Surprisingly the ever-game Marcelo Gomes ran into grief as Prince Désiré. For one, Marcelo is such a strong partner, so used to lifting ballerinas high and low, that the aloof, hands-off approach Ratmansky demanded made Gomes appear alternately disengaged and dull. This is a pure cavalier role, and that's not really Gomes' forte. Désiré in this production has only one variation -- the Act Three Wedding pas variation, but it's a killer variation with a diagonal of tiny beats and jumps. Gomes' legs are too long, his style too usually grand, and he simply couldn't cope with the petit batterie demanded of him. 

Cassandra Trenary and Danil Simkin (Florine and Bluebird) were technically fine but as they were unable to really act out the story, their performances were a bit vanilla. Simkin has very fast beats (his variation got applause well before its finish) and all the requirements needed for Bluebird but naturally has a somewhat blank stage presence. Trenary is still in the corps and it's nice that Ratmansky plucked her out for such an important premiere but she doesn't project much beyond a fresh prettiness (and maybe she can't, as the Florine's acting is completely deleted).

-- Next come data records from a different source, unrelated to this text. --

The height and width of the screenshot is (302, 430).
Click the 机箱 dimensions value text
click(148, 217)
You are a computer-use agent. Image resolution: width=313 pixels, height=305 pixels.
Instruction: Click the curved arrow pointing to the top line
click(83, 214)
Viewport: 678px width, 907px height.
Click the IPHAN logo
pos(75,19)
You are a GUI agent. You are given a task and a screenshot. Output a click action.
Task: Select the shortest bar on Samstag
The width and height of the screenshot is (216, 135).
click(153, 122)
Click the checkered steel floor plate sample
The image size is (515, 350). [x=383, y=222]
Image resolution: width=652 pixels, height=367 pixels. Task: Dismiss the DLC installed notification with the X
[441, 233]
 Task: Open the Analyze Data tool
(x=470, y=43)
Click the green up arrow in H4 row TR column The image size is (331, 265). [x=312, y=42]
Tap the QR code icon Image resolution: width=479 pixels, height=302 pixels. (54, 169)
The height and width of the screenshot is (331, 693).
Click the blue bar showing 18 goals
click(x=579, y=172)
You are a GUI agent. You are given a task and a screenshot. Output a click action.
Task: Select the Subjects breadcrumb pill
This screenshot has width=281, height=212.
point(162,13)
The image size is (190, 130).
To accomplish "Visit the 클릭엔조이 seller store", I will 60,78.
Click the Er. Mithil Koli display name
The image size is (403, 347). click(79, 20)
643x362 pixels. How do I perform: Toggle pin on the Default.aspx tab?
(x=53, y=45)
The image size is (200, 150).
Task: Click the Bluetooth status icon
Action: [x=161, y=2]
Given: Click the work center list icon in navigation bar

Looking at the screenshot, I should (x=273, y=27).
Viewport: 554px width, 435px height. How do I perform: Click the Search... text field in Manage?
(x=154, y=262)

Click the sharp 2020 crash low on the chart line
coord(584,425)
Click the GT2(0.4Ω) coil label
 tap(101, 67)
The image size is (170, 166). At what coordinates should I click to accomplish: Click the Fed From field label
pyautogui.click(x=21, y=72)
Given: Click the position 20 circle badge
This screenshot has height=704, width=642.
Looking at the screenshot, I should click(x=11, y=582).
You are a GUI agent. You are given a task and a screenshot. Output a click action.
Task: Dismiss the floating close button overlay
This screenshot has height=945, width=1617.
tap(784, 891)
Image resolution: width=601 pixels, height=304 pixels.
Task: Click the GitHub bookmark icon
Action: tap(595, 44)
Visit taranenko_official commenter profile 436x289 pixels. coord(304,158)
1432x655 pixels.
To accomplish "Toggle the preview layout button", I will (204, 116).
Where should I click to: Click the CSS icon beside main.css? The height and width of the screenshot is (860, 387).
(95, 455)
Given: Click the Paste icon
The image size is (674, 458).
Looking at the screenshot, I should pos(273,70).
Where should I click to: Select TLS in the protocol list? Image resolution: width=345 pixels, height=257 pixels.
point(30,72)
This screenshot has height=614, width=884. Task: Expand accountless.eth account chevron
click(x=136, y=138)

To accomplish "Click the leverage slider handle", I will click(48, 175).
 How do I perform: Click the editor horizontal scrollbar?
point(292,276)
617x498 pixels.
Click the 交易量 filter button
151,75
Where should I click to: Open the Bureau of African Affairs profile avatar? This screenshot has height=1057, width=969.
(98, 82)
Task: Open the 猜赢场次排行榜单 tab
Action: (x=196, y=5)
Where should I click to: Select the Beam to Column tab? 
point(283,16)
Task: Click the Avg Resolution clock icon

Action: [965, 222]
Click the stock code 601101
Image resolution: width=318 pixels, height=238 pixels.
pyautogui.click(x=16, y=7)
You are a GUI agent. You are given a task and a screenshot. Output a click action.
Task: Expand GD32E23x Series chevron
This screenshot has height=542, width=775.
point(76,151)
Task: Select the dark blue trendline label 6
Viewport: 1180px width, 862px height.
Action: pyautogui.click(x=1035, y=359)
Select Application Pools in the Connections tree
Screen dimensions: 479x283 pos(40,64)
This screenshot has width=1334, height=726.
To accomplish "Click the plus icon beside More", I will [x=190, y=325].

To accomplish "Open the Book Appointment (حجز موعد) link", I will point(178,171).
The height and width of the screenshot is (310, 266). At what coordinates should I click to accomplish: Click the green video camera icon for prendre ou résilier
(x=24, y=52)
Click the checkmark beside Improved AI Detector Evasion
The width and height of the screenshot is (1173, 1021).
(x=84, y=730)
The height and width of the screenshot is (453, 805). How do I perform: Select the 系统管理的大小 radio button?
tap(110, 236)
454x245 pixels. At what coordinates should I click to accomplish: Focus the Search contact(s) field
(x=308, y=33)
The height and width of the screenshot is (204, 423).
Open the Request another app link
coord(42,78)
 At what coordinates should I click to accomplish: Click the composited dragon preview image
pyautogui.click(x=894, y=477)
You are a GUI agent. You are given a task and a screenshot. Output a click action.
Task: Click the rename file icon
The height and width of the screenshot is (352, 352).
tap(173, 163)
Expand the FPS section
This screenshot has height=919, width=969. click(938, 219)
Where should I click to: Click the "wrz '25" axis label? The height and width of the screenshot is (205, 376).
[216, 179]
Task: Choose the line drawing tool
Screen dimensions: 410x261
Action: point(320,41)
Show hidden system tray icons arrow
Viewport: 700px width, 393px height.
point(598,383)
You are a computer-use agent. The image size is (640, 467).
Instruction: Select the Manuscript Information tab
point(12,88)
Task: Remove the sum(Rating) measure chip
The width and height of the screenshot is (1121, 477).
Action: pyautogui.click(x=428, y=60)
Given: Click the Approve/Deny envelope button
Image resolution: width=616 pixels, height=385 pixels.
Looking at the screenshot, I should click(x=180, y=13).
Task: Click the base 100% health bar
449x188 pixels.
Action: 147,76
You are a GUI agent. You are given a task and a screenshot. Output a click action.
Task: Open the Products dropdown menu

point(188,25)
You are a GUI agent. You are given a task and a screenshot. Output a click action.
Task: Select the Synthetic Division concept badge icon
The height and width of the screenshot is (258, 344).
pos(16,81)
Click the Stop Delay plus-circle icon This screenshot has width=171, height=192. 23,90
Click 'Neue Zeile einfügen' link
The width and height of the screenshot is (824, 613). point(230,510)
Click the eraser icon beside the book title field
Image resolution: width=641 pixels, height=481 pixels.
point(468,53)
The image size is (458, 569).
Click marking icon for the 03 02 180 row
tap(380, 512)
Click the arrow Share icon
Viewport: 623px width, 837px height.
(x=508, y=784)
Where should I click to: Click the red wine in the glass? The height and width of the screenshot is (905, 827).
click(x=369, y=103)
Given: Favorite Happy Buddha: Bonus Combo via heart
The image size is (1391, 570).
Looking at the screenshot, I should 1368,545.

All the fairies (mentioned previously) were really excellent, and so were the gems (for the most part). Special mention goes to Skylar Brandt who was absolutely delightful in the Canary variation. One dancer who seemed unable to cope with the new style was the Diamond Fairy, Isabella Boylston. Boylston is a natural jumper. Her upper body and arms can be sloppy. And so it was tonight -- she alone went for the big, air-cleaving grande jetés and in the process her arms started flopping. 

Ratmansky has included a few personal quirks in this Sleeping Beauty -- it wouldn't be a Ratmansky production if we didn't have them. Ratmansky's irreverent sense of humor was inserted into his presentation of Carabosse (a hammy Craig Salstein, so at home in this kind of character role) and even more so by his characterization of Catalbutte (Alexei Agoudine). Ratmansky goes further than most productions to show exactly the kind of fawning, weak royal hanger-on that Catalbutte is, and Catalbutte's acting provided much of the night's laughs. Victor Barbee also acted with broader strokes than the usual Kings. 

But overall, the madcap Ratmansky zaniness that defined much of his previous work was gone. This was indeed a Very Serious Production of a Very Serious Classic. Only time will tell if this new approach will last, or whether in a season or two the costumes and sets will be there, but ABT's assortment of traveling guest artists will have gone back to dancing Sleeping Beauty however they always danced it.